- [YOUR ASSIGNMENT] Lines that contain the string "agent" are the ones to list; copy all of them from the records.

- [INFORMATION SUPPLIED]
+ + + + +

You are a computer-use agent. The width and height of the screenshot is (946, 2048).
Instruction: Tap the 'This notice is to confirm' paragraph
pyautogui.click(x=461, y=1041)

+ + + + +

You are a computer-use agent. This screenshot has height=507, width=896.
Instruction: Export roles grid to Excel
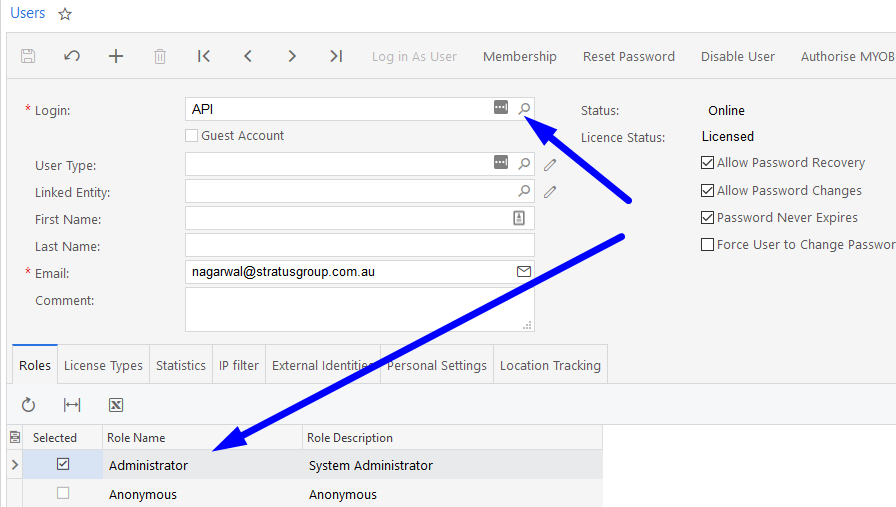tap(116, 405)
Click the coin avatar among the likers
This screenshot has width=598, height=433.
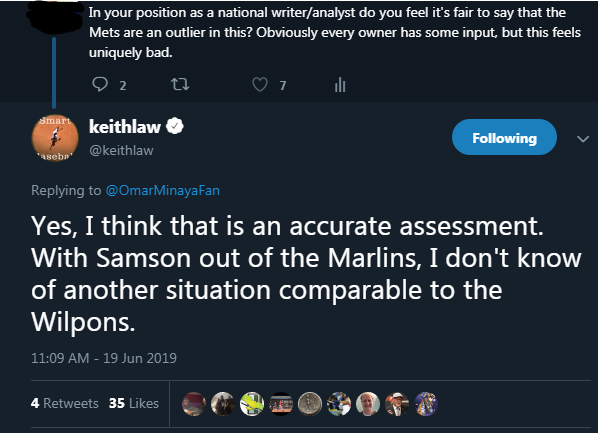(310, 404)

+ + + + +

- [EXERCISE RESULT]
You are a computer-use agent. The width and height of the screenshot is (946, 2048).
You are a computer-use agent. This screenshot has height=507, width=896.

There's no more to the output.